____ DATA TO PROCESS

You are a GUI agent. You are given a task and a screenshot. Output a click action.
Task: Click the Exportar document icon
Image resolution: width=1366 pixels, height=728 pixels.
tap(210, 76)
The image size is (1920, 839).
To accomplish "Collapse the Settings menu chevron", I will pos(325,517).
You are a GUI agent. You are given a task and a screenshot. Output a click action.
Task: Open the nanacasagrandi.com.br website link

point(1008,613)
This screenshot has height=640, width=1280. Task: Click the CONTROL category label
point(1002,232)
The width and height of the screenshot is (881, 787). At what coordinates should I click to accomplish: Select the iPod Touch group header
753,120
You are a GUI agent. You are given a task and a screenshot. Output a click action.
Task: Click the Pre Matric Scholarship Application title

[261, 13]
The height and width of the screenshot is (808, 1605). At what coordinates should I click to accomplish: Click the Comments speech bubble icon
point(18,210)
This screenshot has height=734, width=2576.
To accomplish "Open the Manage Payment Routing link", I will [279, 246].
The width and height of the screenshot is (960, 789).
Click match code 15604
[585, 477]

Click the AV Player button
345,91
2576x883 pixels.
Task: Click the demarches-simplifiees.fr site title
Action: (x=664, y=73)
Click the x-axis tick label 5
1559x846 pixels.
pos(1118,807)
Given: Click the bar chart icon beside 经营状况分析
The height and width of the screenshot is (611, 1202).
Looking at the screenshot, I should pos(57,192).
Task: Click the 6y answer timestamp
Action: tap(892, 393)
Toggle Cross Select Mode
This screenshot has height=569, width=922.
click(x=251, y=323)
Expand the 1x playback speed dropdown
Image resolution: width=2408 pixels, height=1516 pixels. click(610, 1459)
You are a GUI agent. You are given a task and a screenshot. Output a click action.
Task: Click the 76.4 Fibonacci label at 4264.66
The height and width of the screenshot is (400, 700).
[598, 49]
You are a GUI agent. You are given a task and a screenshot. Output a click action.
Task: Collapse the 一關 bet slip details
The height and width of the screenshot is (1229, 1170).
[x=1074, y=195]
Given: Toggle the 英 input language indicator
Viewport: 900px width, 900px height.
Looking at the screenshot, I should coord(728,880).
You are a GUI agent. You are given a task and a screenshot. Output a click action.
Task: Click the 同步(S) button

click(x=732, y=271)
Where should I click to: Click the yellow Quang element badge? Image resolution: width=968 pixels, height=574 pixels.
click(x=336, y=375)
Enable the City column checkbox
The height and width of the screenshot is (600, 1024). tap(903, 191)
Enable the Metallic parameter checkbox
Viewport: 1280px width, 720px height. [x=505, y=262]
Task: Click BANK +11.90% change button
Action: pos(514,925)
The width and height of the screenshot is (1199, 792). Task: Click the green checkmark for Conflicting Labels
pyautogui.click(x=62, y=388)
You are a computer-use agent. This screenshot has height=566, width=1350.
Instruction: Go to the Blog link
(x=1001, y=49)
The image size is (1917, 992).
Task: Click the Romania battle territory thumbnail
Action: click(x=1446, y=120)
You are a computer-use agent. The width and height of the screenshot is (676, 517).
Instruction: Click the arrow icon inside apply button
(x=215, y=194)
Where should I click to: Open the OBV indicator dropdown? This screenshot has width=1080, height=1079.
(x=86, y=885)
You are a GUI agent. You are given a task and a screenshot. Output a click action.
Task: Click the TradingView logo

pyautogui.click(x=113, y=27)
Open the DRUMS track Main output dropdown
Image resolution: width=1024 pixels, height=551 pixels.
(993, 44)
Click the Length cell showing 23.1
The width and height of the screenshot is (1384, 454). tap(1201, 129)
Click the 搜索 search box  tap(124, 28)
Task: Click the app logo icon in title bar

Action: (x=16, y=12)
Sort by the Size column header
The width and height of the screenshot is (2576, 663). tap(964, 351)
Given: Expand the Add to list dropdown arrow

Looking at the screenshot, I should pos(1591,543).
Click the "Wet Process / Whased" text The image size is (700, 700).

________

**AIM OF THE TASK:** Every entry must be quoted exactly as it appears above.

**OUTPUT OF THE EXERCISE:**
You are a GUI agent. You are given a task and a screenshot. Output a click action.
Task: Click the Exportar document icon
Image resolution: width=1366 pixels, height=728 pixels.
tap(210, 76)
The image size is (1920, 839).
To accomplish "Collapse the Settings menu chevron", I will pos(325,517).
You are a GUI agent. You are given a task and a screenshot. Output a click action.
Task: Open the nanacasagrandi.com.br website link

point(1008,613)
This screenshot has height=640, width=1280. Task: Click the CONTROL category label
point(1002,232)
The width and height of the screenshot is (881, 787). At what coordinates should I click to accomplish: Select the iPod Touch group header
753,120
You are a GUI agent. You are given a task and a screenshot. Output a click action.
Task: Click the Pre Matric Scholarship Application title

[261, 13]
The height and width of the screenshot is (808, 1605). At what coordinates should I click to accomplish: Click the Comments speech bubble icon
point(18,210)
This screenshot has height=734, width=2576.
To accomplish "Open the Manage Payment Routing link", I will [279, 246].
The width and height of the screenshot is (960, 789).
Click match code 15604
[585, 477]

Click the AV Player button
345,91
2576x883 pixels.
Task: Click the demarches-simplifiees.fr site title
Action: (x=664, y=73)
Click the x-axis tick label 5
1559x846 pixels.
pos(1118,807)
Given: Click the bar chart icon beside 经营状况分析
The height and width of the screenshot is (611, 1202).
Looking at the screenshot, I should pos(57,192).
Task: Click the 6y answer timestamp
Action: tap(892, 393)
Toggle Cross Select Mode
This screenshot has height=569, width=922.
click(x=251, y=323)
Expand the 1x playback speed dropdown
Image resolution: width=2408 pixels, height=1516 pixels. click(610, 1459)
You are a GUI agent. You are given a task and a screenshot. Output a click action.
Task: Click the 76.4 Fibonacci label at 4264.66
The height and width of the screenshot is (400, 700).
[598, 49]
You are a GUI agent. You are given a task and a screenshot. Output a click action.
Task: Collapse the 一關 bet slip details
The height and width of the screenshot is (1229, 1170).
[x=1074, y=195]
Given: Toggle the 英 input language indicator
Viewport: 900px width, 900px height.
Looking at the screenshot, I should coord(728,880).
You are a GUI agent. You are given a task and a screenshot. Output a click action.
Task: Click the 同步(S) button

click(x=732, y=271)
Where should I click to: Click the yellow Quang element badge? Image resolution: width=968 pixels, height=574 pixels.
click(x=336, y=375)
Enable the City column checkbox
The height and width of the screenshot is (600, 1024). tap(903, 191)
Enable the Metallic parameter checkbox
Viewport: 1280px width, 720px height. [x=505, y=262]
Task: Click BANK +11.90% change button
Action: pos(514,925)
The width and height of the screenshot is (1199, 792). Task: Click the green checkmark for Conflicting Labels
pyautogui.click(x=62, y=388)
You are a computer-use agent. This screenshot has height=566, width=1350.
Instruction: Go to the Blog link
(x=1001, y=49)
The image size is (1917, 992).
Task: Click the Romania battle territory thumbnail
Action: click(x=1446, y=120)
You are a computer-use agent. The width and height of the screenshot is (676, 517).
Instruction: Click the arrow icon inside apply button
(x=215, y=194)
Where should I click to: Open the OBV indicator dropdown? This screenshot has width=1080, height=1079.
(x=86, y=885)
You are a GUI agent. You are given a task and a screenshot. Output a click action.
Task: Click the TradingView logo

pyautogui.click(x=113, y=27)
Open the DRUMS track Main output dropdown
Image resolution: width=1024 pixels, height=551 pixels.
(993, 44)
Click the Length cell showing 23.1
The width and height of the screenshot is (1384, 454). tap(1201, 129)
Click the 搜索 search box  tap(124, 28)
Task: Click the app logo icon in title bar

Action: (x=16, y=12)
Sort by the Size column header
The width and height of the screenshot is (2576, 663). tap(964, 351)
Given: Expand the Add to list dropdown arrow

Looking at the screenshot, I should pos(1591,543).
Click the "Wet Process / Whased" text The image size is (700, 700).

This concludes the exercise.